Wednesday, November 9, 2011

The Curious Case of the Vanishing Car Taxes

The recent Road Ahead Group report on reform of vehicle taxation publicised one of the unintended consequences of UK and European 'green' vehicle legislation – cleaner vehicles could hugely reduce the Government’s income from vehicle taxes.

European legislation has now set a road map for the average CO2 emissions (and hence fuel economy) from new cars. The Government is also strongly encouraging alternative fuels such as battery electric vehicles. As a result cars are becoming far more fuel efficient, and fuel sales are now starting to fall. This process is set to continue for the foreseeable future.

Making a few assumptions, the Treasury’s own figures suggest that fuel tax receipts will fall from 1.8% of GDP in 2010 to 1.0% by 2030, and vehicle excise duty receipts will fall from 0.4% to 0.1% of GDP over the same period. And that's assuming modest increases in the mileage driven.

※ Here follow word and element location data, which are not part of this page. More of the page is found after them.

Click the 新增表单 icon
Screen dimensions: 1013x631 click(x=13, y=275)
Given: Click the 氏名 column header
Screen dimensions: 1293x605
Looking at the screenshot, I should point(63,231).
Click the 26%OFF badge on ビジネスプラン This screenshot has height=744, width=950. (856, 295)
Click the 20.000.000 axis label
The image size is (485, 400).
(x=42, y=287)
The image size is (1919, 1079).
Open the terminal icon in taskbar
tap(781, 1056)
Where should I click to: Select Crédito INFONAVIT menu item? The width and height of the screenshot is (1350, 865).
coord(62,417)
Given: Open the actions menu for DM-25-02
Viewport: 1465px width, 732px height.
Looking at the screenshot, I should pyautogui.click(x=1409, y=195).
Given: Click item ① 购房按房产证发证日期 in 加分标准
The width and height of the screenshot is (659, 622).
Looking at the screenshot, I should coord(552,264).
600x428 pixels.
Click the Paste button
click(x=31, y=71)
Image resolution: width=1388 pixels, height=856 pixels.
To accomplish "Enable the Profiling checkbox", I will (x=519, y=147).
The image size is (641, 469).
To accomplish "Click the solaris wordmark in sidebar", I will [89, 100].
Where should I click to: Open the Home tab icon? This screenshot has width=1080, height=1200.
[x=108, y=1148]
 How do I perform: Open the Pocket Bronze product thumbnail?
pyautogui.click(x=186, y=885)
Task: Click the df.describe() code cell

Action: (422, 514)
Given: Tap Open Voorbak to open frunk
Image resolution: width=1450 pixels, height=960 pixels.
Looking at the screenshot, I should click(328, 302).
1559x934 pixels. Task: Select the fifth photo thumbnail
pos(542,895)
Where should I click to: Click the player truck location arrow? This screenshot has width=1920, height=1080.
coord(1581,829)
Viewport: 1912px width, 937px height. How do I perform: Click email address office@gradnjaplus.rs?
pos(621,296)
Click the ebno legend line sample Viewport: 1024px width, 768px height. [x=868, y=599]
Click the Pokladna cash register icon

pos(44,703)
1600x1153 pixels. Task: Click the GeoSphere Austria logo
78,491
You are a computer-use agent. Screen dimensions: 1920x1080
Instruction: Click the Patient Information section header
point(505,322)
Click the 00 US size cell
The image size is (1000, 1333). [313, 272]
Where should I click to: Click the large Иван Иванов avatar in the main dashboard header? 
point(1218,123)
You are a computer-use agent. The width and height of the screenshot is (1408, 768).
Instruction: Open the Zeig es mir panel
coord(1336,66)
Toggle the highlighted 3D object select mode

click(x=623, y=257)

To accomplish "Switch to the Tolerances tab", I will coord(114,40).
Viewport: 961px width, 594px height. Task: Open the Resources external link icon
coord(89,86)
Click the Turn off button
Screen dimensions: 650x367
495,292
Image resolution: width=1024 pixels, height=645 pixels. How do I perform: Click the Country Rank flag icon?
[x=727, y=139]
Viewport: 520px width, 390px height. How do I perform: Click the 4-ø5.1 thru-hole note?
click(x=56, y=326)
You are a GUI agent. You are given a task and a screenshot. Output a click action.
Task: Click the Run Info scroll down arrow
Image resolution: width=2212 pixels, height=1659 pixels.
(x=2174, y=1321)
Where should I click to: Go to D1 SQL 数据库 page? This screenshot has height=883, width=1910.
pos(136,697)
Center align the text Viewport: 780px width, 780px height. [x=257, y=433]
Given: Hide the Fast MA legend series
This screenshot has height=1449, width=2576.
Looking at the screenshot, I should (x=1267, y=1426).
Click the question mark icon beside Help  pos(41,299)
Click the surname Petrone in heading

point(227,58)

Of course falling tax receipts may not be the only consequence of more efficient cars. There's a well known phenomenon known as the 'rebound effect' where making something cheaper means that people tend to use more of it. With cars this effect be especially strong, as falling motoring costs compare rather favourably to the rising costs of using trains and buses.

Vehicle and fuel taxes are currently a major cash cow for the UK Government, and the Treasury is unlikely to let them dwindle away. The campaign for road tax reform might then see an unlikely alliance between green campaigners and Treasury economists before too long.